Data items

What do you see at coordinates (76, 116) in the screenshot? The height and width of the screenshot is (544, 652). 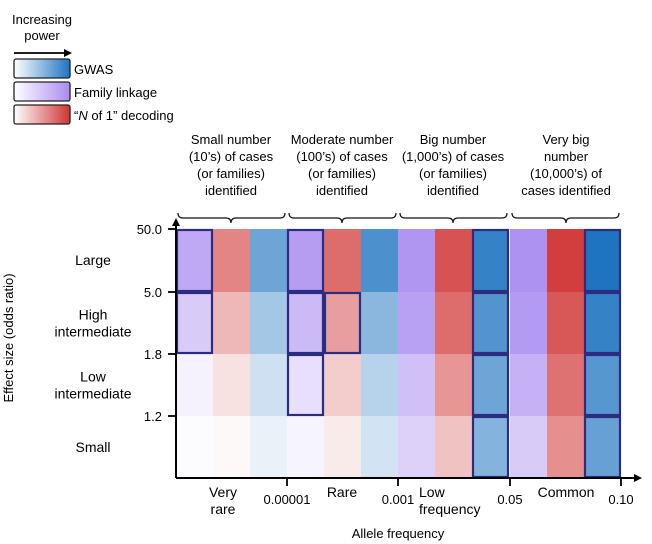 I see `legend-label-part: “` at bounding box center [76, 116].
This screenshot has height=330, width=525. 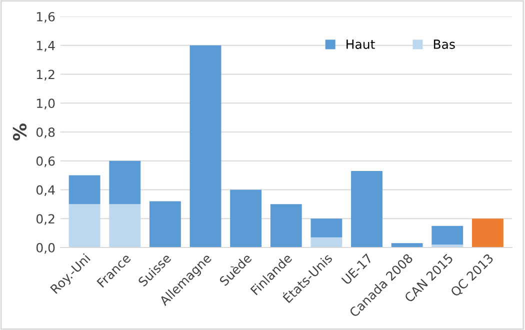 I want to click on legend-label: Haut, so click(x=360, y=44).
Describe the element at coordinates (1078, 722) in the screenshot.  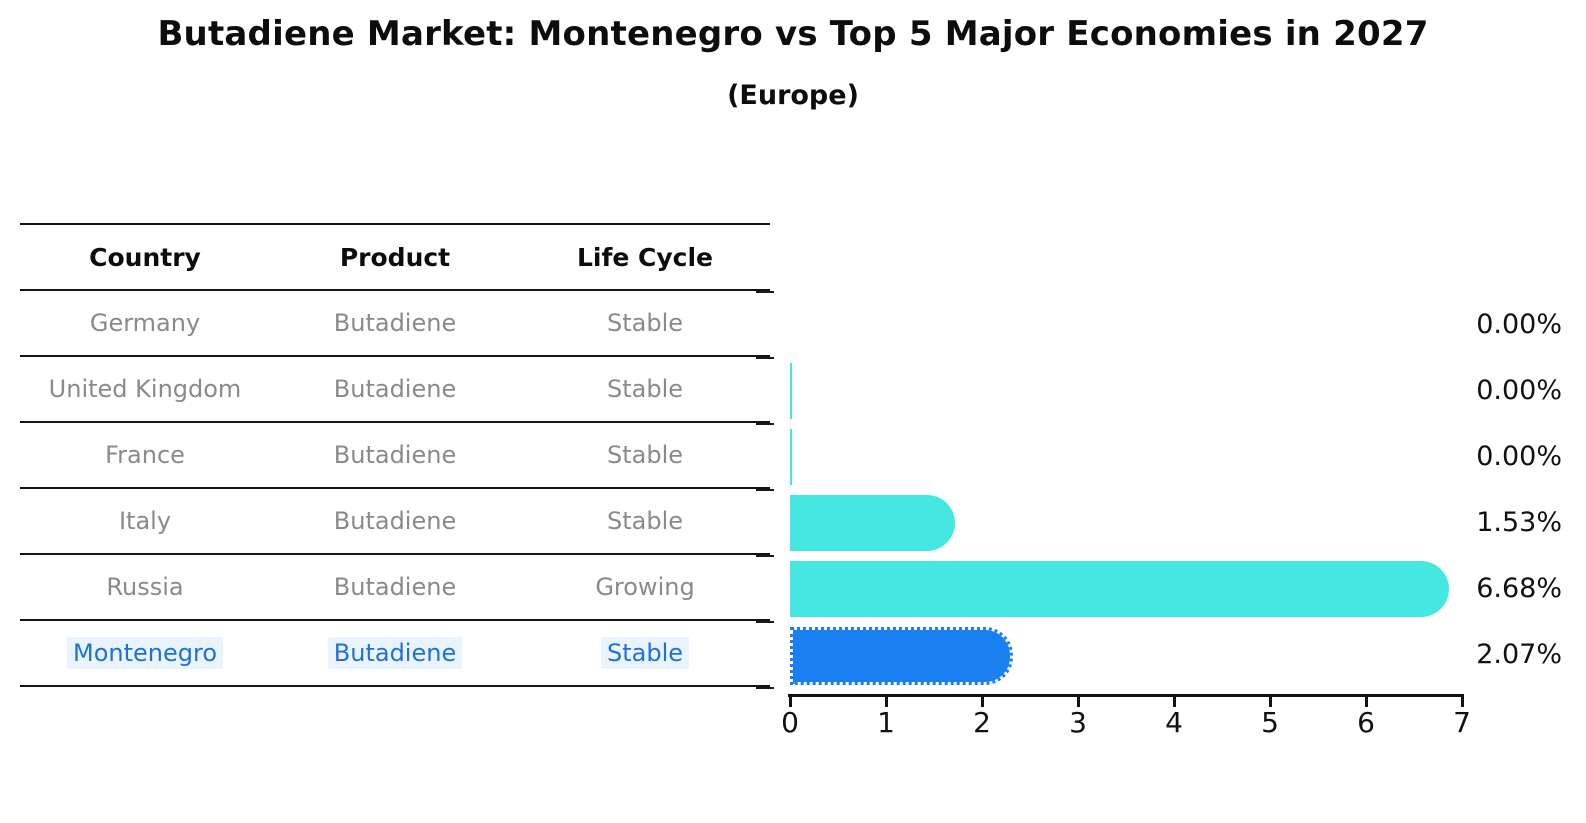
I see `x-axis-tick-label: 3` at that location.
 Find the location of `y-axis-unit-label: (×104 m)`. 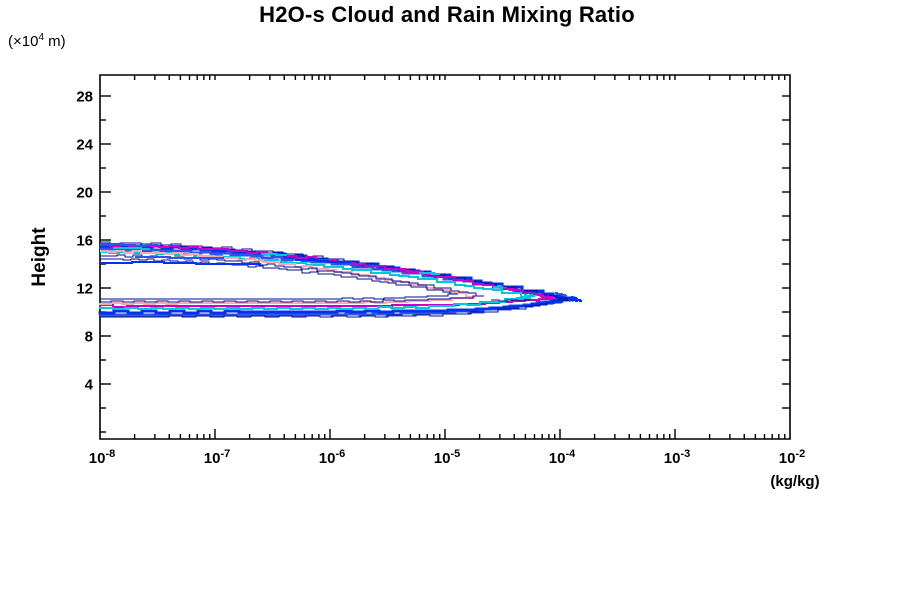

y-axis-unit-label: (×104 m) is located at coordinates (37, 41).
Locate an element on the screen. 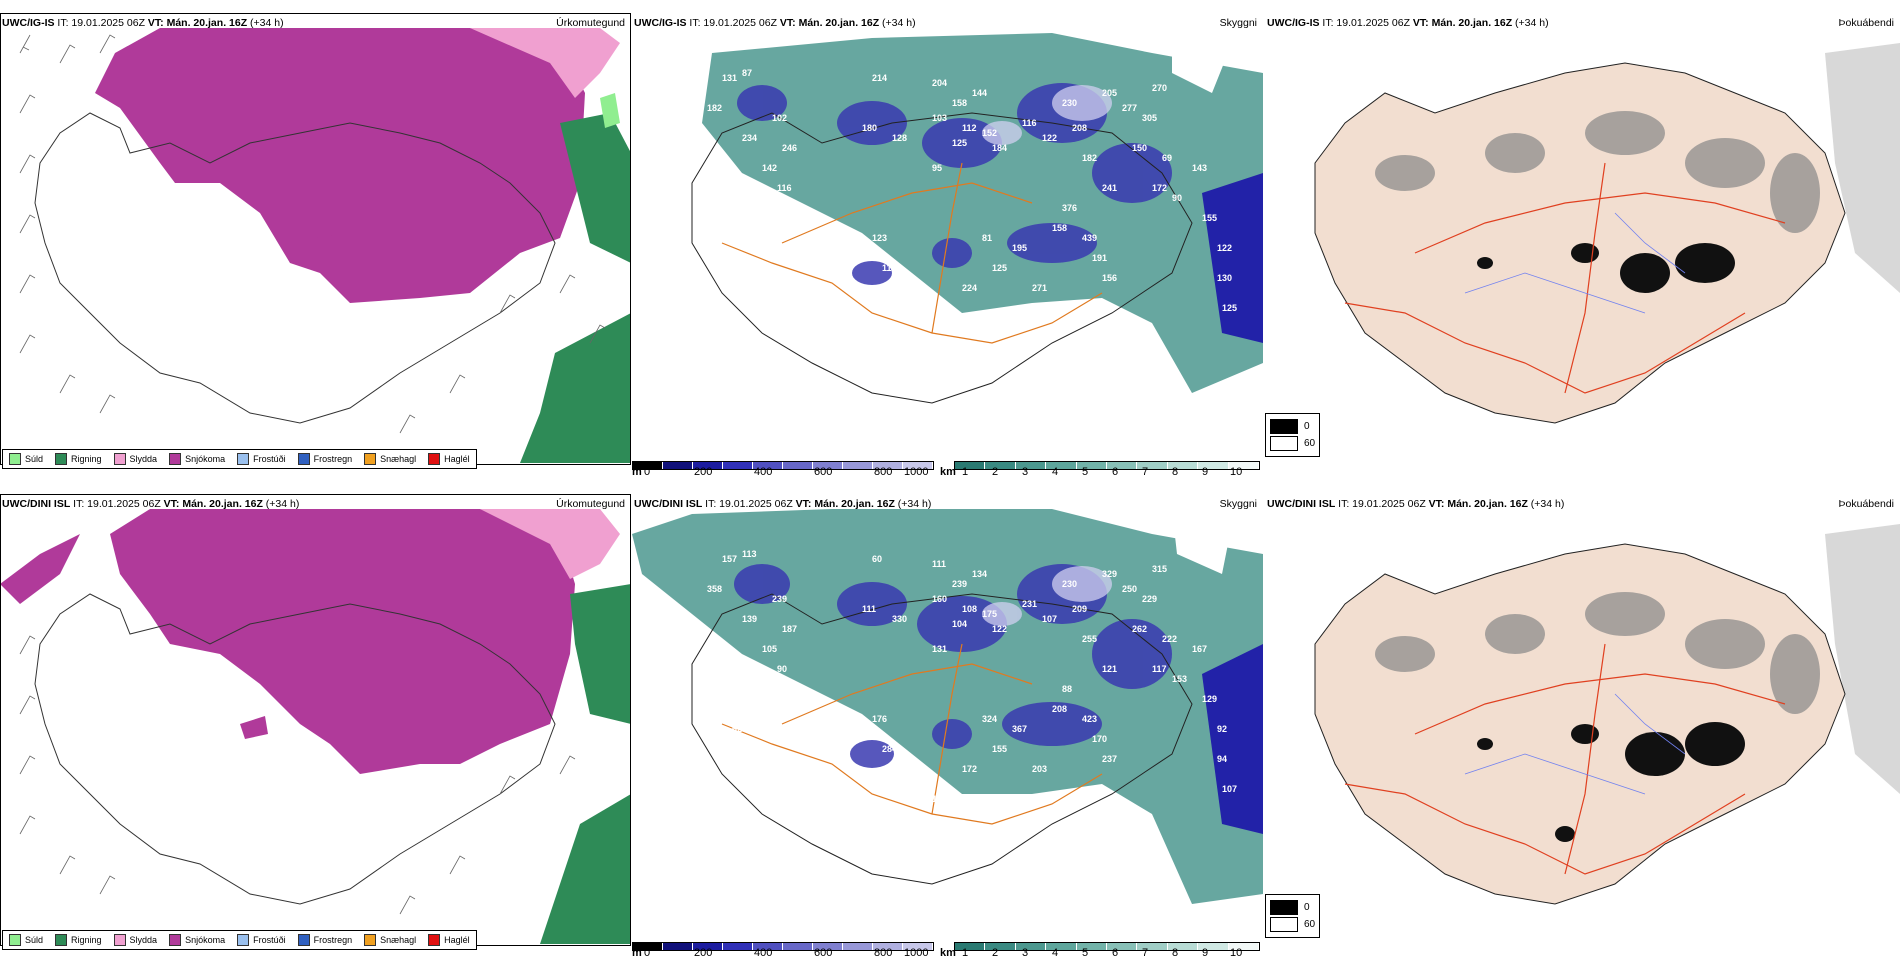 This screenshot has width=1900, height=960. visibility-unit: km is located at coordinates (948, 472).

(ASSIGNED TASK) Render the records above, from the line containing "Describe the element" to the line containing "y-axis-unit-label: (×104 m) is", as a JSON list of strings with one string per line, skipping blank lines and leaving out the pictures.

(OUTPUT BELOW)
[
  "Describe the element at coordinates (1078, 722) in the screenshot.  ",
  "I see `x-axis-tick-label: 3` at that location.",
  " Find the location of `y-axis-unit-label: (×104 m)`. ",
  "y-axis-unit-label: (×104 m) is located at coordinates (37, 41)."
]